Assignment: Each entry that follows should be set down precisely, with its pictures removed.

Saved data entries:
+---+

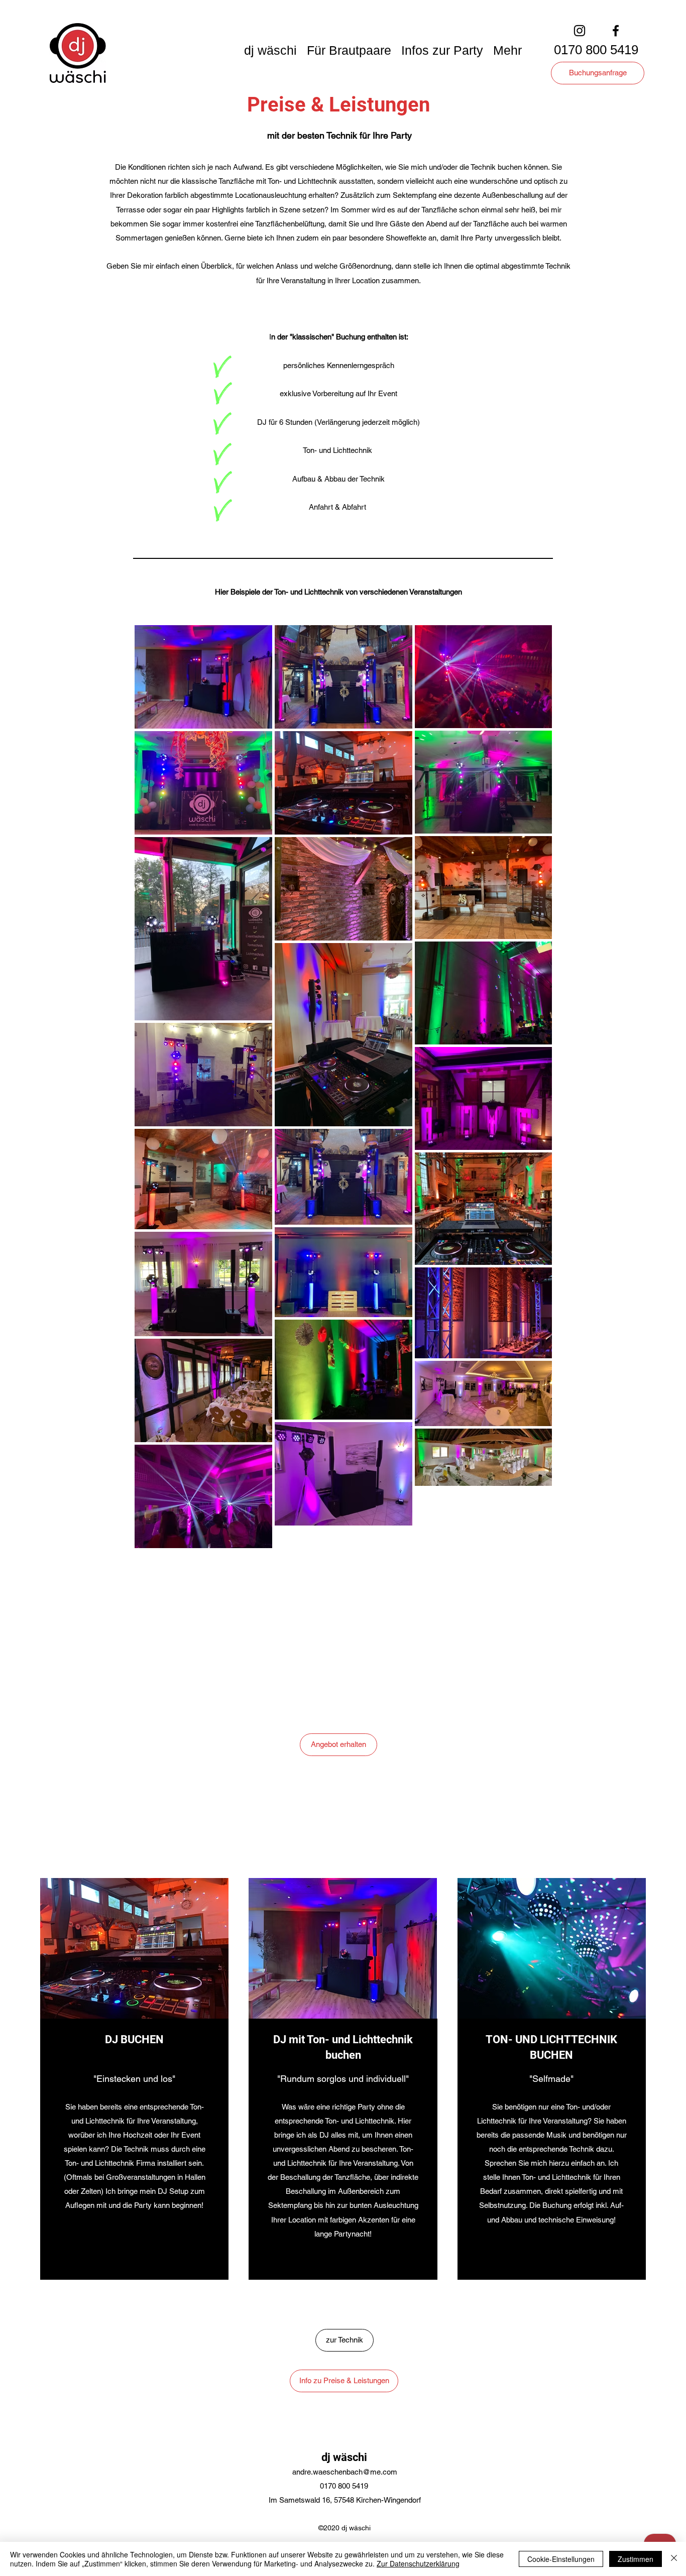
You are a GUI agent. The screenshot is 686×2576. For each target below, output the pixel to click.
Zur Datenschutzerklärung (418, 2563)
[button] (270, 49)
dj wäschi (344, 2457)
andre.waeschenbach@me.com (344, 2472)
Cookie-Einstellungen (561, 2559)
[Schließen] (674, 2559)
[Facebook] (615, 30)
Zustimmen (635, 2559)
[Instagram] (579, 30)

+---+

Answer to the exercise:
You are a GUI agent. The screenshot is 686×2576. For each target below, output the pixel to click.
Zur Datenschutzerklärung (418, 2563)
[button] (270, 49)
dj wäschi (344, 2457)
andre.waeschenbach@me.com (344, 2472)
Cookie-Einstellungen (561, 2559)
[Schließen] (674, 2559)
[Facebook] (615, 30)
Zustimmen (635, 2559)
[Instagram] (579, 30)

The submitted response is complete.